Most of the time, they spend their lives munching on seeds, berries, and buds in coniferous forests far north of Missouri. But every few years, grosbeaks mysteriously appear in places south of their normal winter range. And then, just as mysteriously, they vanish.
Brad figured if the feeder was well-stocked with sunflower seeds, there might be a chance the grosbeak could still be found. And sure enough, as he eased into the driveway, he spotted a heavyset finch with a massive, seed-crushing beak.
On New Year’s Day, while most of us were still sleeping off the excesses of 2017, Brad Jacobs had already recorded two rare birds for the year.
Perhaps, he decided, another run at the Big Year wasn’t out of the question.
Plan of Attack
According to Missouri’s Bird Records Committee, 435 feathered species have fluttered, flapped, swooped, or soared through the Show-Me State at one time or another. Five species, including the passenger pigeon and the Carolina parakeet, are now extinct. Three species, such as the red-cockaded woodpecker, once occurred in Missouri but haven’t been seen in these parts for decades. And 12 species are listed as “provisional,” which is a fancy way of saying the evidence for the bird isn’t definitive enough to confirm its sighting.
◆ ◆ ◆ ◆ ◆
- **TASK REQUIREMENTS**
a: List the verbs the Missouri birding passage uses to describe how the 435 species have moved through the Show-Me State.
b: According to the Missouri birding passage, how many species are listed as "provisional"?
c: Carry the Missouri birding passage forward from its last sentence.
◆ ◆ ◆ ◆ ◆
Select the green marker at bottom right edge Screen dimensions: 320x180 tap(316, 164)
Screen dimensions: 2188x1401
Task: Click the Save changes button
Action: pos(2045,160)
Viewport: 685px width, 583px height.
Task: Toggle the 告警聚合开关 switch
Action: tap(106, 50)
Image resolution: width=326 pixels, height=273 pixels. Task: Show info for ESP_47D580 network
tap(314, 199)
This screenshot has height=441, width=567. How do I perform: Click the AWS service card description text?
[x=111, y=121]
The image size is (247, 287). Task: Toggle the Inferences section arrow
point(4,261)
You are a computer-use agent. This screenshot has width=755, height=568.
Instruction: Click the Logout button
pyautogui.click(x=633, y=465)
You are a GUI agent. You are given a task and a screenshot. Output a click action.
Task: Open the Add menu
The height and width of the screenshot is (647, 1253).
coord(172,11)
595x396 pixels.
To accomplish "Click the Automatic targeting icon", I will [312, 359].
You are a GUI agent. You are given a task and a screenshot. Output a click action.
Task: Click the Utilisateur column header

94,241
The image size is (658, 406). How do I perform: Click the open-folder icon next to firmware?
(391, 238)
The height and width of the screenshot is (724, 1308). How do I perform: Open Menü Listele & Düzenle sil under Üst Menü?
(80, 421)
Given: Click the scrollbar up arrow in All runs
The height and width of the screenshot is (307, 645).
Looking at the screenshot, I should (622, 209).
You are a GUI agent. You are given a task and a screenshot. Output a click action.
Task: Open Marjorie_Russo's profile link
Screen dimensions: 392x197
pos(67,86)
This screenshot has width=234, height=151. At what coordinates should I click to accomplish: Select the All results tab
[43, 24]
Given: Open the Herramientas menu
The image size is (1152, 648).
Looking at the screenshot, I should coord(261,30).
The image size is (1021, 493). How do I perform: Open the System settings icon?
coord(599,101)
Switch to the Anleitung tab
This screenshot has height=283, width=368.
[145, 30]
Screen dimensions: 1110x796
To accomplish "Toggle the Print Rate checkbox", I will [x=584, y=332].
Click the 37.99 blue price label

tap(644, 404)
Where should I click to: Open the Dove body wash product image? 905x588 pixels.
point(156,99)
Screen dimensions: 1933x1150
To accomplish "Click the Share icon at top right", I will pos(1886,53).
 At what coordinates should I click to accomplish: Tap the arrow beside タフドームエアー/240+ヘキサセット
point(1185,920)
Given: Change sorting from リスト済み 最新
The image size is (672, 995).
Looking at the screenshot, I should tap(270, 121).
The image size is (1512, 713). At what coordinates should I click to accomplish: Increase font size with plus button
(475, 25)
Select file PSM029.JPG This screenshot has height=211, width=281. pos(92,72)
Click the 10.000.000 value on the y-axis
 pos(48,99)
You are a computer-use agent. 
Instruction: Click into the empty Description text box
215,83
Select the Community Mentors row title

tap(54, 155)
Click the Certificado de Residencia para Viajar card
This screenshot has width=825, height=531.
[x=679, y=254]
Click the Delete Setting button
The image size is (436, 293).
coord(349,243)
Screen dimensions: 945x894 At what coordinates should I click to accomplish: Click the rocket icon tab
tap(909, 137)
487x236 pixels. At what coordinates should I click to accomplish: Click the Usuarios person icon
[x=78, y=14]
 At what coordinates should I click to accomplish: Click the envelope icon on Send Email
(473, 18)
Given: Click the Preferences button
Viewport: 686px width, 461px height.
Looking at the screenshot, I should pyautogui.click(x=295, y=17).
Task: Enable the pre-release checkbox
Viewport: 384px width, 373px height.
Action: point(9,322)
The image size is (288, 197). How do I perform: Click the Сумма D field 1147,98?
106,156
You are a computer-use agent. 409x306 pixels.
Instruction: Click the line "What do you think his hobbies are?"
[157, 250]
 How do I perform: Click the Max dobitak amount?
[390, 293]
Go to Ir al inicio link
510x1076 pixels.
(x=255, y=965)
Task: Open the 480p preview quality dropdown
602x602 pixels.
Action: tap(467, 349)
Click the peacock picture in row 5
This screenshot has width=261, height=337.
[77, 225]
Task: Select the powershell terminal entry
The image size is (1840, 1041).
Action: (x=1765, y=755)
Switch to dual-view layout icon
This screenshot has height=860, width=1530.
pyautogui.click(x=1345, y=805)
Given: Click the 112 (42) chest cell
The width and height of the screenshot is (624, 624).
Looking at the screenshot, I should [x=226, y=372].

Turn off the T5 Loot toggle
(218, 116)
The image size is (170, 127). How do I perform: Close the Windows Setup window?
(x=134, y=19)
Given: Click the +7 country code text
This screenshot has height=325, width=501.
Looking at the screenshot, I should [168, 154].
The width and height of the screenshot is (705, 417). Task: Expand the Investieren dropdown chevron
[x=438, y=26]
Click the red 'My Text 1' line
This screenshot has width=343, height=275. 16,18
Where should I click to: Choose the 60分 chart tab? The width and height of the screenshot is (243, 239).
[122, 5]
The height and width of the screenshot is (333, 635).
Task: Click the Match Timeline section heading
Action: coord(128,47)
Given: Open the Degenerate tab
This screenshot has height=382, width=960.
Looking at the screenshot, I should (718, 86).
◆ ◆ ◆ ◆ ◆
- **SOLVED TASKS**
a: fluttered, flapped, swooped, soared

b: 12 species

c:
The committee groups the remaining 415 species into five categories: common, uncommon, rare, casual, and accidental. Birds in the common category (think American robins) can be observed daily, often in large numbers. At the other end of the continuum, accidental birds have been recorded fewer than five times in Missouri.
Brad knew that it should be easy to find all the common and uncommon birds on the list. But to surpass Barksdale’s record, he would be challenged to find at least 50 additional birds. He hatched a plan of attack: He would pick up common birds in his day-to-day outings. When a rare bird was reported, he would drop everything and chase it. He kept a spreadsheet with separate columns for common, uncommon, rare, casual, and accidental species. As he added birds to his Big Year list, he shaded them on the spreadsheet. This way, he knew at a glance which ones he still needed to pick up.
In theory, this plan seemed simple. In practice, it was grueling.
On most days, Brad woke between 1 a.m. and 3 a.m., quietly gathered his gear, and then drove to some far-flung corner of the state to track down a rarity. Once he found it, he would bird his way home until sundown, picking up as many other species as he could.
At night, he pored over rare bird sightings on the internet, including eBird (ebird.org), an online clearinghouse of real-time sightings. He also received daily tips from his extensive network of birding friends via email, phone, or text.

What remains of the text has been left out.